Our study shows that alternative (Herbal) medications influence 24-hour or 7-day re-bleed risk. A local research from China in 2016 showed that around 7% of the patients presenting with upper GI bleed used Chinese herbal medicines[26]. The content and composition of these medications are variable and, in most cases, are unknown. At times, they contain a mixture of NSAIDs along with Steroids to treat a variety of medical conditions and musculoskeletal pain. Tomlinson et al[27] documented in their study that herbal medicines contaminated with NSAIDs or steroids can lead to an increased risk of peptic ulcer bleed or even perforation. Our study also shows that a sizeable number (40%) of patients were using these alternative medications. This reflects a lack of education and less access to proper healthcare facilities.
The risk of re-bleeding from FC 1 ulcer in our study (39%) is close to the internationally reported risk of around 50%[28]. However, none of the risk factors was associated with the Forrest classification of ulcers. Moreover, the Forrest classification did not correlate with outcome variables like LOS, Re-bleed or Mortality. This could be due to a small number of patients (12.7%) having Forrest 1 type ulcers. Giese et al[29] also showed that the Forrest classification did not correlate with these end-point variables as ours. In our study, one week's re-bleed rate from Forrest 3 ulcers (13.6%) is more than the reported initially (0%-10%)[30]. Other factors, such as medications, could have influenced this; however, given the small number of patients, we were unable to perform any multivariate analysis.
In the current study, nearly three-quarters of patients were discharged within five days of admission. This is in line with international data. Schacher et al[31], in a study from Switzerland aimed at the length of hospital stay and timing of endoscopy, showed a similar length of hospital stay of around five days, which did not show a statistical difference among patients undergoing early or late endoscopy. A much larger cohort of patients from the United Kingdom that investigated the LOS among a similar group of patients showed a median LOS of around six days[23]. None of the etiological variables or the Forrest classification correlated with LOS. The likely explanation for this high number of early discharges in our study is the low number of patients with high-risk Forrest ulcers (1 and 2a).
In this study, PUD affected patients of all ages. Though subgroup analysis of age groups could not be done due to a low number of patients, this goes hand in hand with the local studies[15].

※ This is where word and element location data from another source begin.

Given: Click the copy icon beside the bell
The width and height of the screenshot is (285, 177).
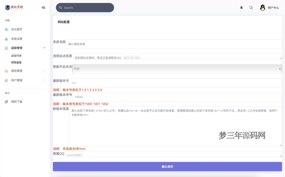Looking at the screenshot, I should pyautogui.click(x=251, y=8).
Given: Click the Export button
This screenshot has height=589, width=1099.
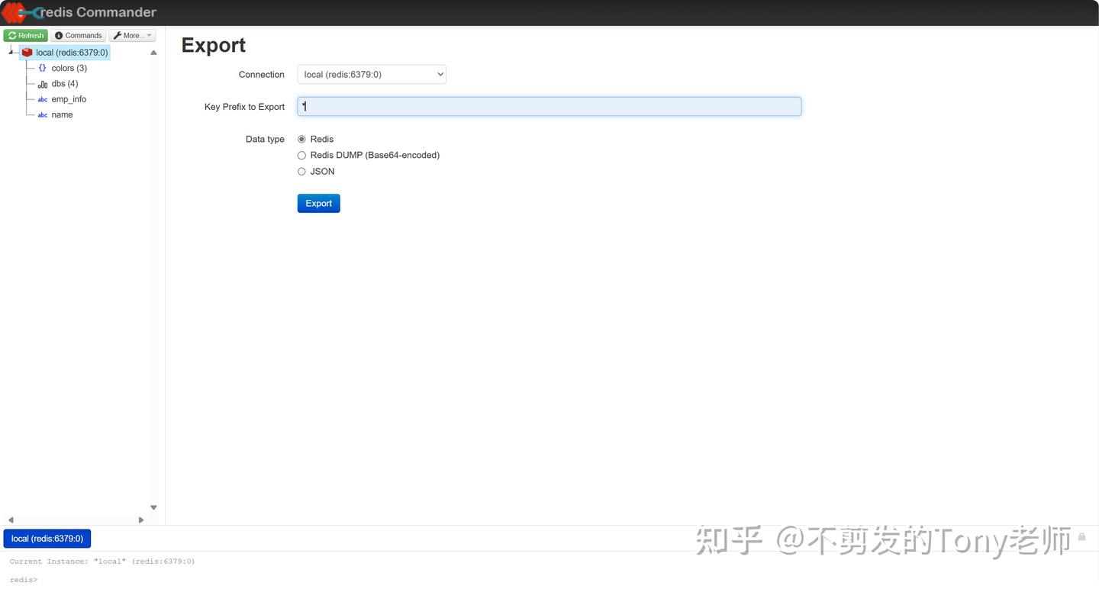Looking at the screenshot, I should click(x=318, y=203).
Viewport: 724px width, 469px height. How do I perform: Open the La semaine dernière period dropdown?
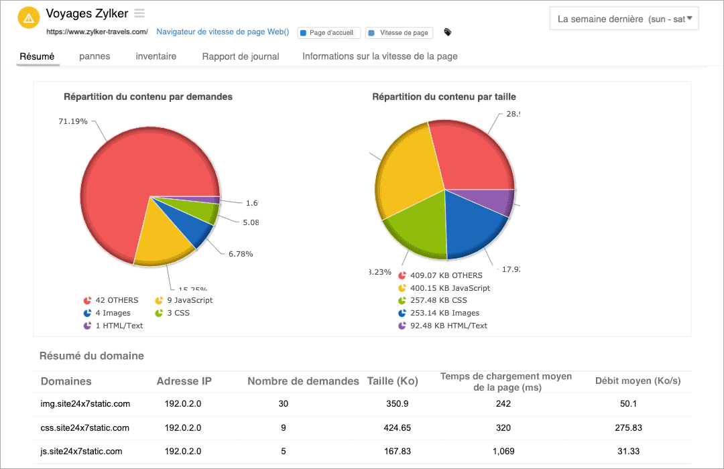point(623,18)
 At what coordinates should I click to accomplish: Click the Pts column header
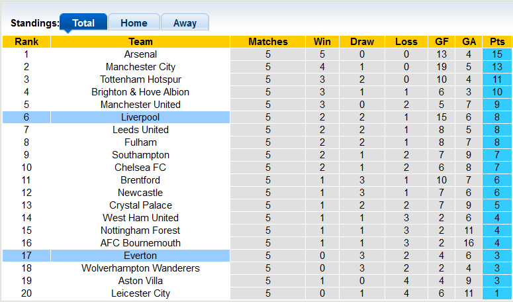tap(497, 42)
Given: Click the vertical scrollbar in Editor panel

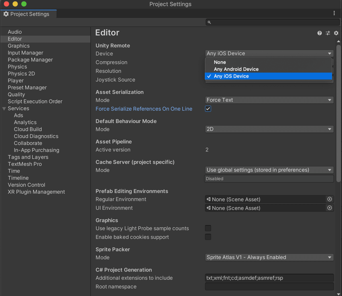Looking at the screenshot, I should [x=338, y=114].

While this study breaks new ground in analysing PUB risk factors and outcomes for a Pakistani population, its impact is tempered by some limitations. Its pioneering nature and focus on clinically relevant factors such as antiplatelet use and comorbid conditions offer valuable information for local healthcare providers. However, the small sample size and single-centre design restrict its generalizability and necessitate further research with more extensive, diverse samples. Additionally, the lack of data on specific details of medications hindered a more precise understanding of their influence on outcomes. Moving forward, larger studies and targeted investigations into medication profiles are crucial to solidify the findings and personalise treatment protocols. Ultimately, incorporating this research alongside future studies has the potential to inform tailored clinical practice guidelines for Pakistani PUB patients, leading to significantly improved care.
Antiplatelet use and rebleeding increase the risk of early mortality in PUD-related UGIB, while alternative medicines are associated with early rebleeding.